The result should hold only the lines from the one with "Image resolution: width=1000" through the final line of the data below, transcribed exactly, pictures left out.

%%

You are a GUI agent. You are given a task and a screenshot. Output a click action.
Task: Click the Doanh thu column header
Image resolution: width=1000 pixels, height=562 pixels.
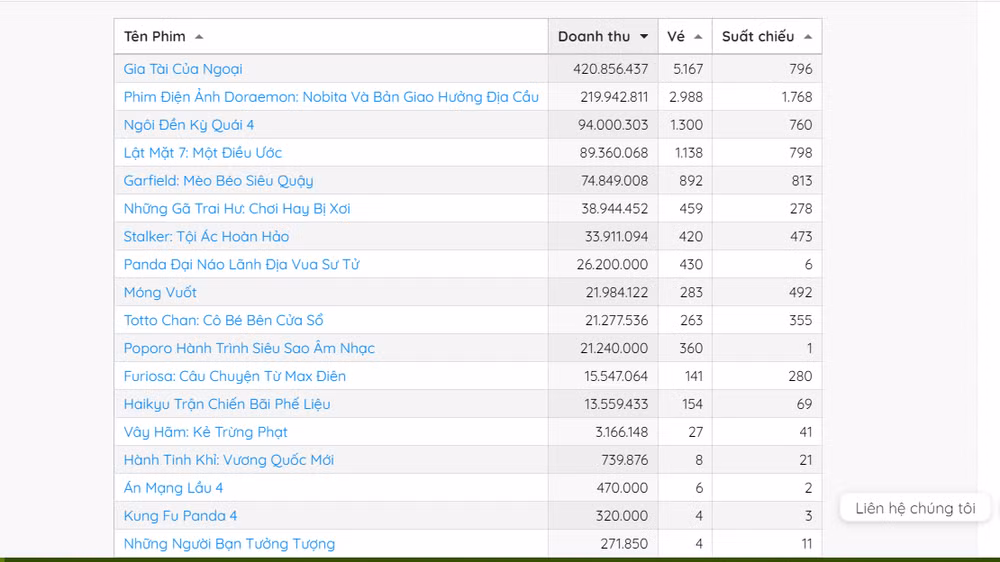(594, 37)
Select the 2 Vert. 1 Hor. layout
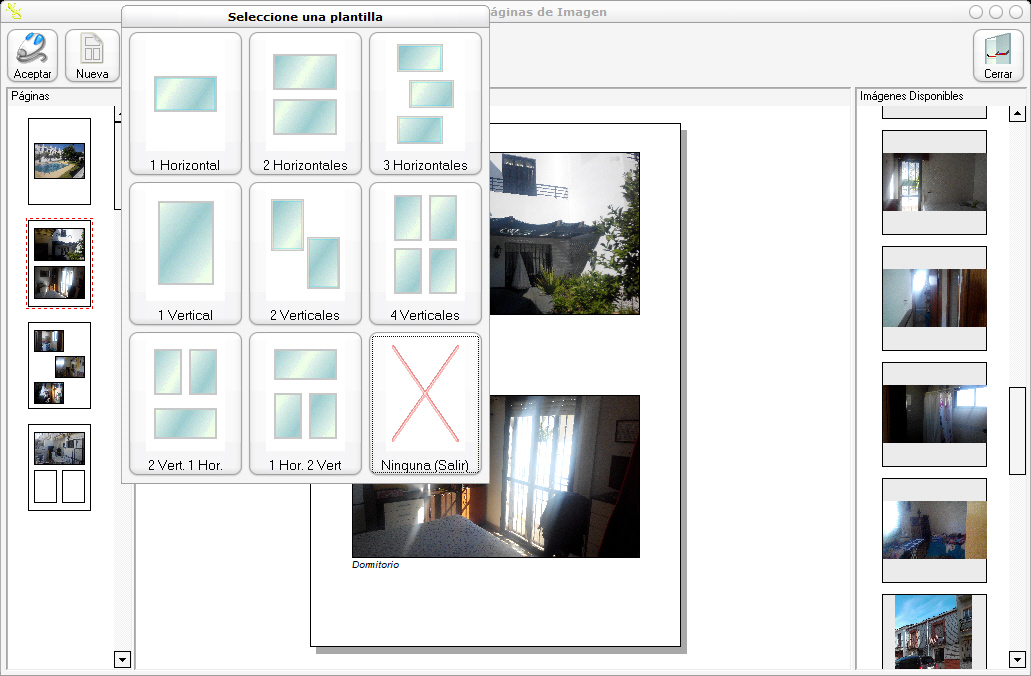This screenshot has height=676, width=1031. pyautogui.click(x=185, y=403)
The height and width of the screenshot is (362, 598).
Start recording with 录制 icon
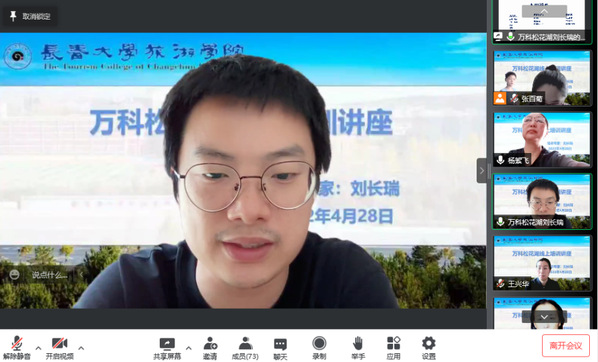319,348
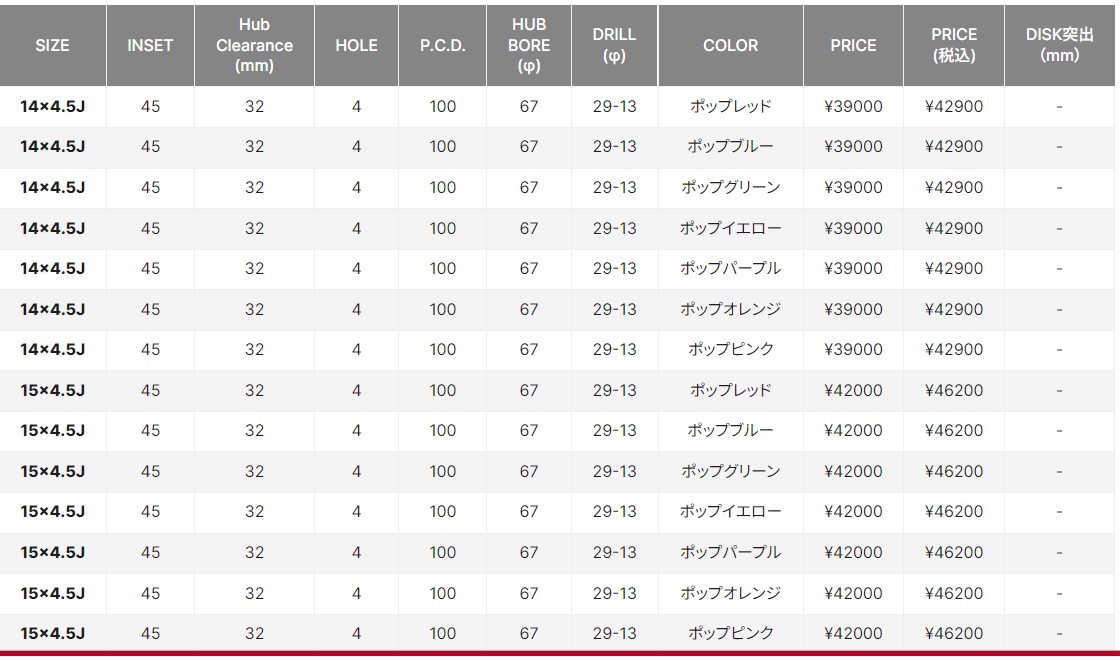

%%

* _Answer for the task_:
Image resolution: width=1000 pixels, height=562 pixels.
(594, 37)
Select the 2 Vert. 1 Hor. layout
This screenshot has height=676, width=1031. pyautogui.click(x=185, y=403)
The height and width of the screenshot is (362, 598).
Start recording with 录制 icon
319,348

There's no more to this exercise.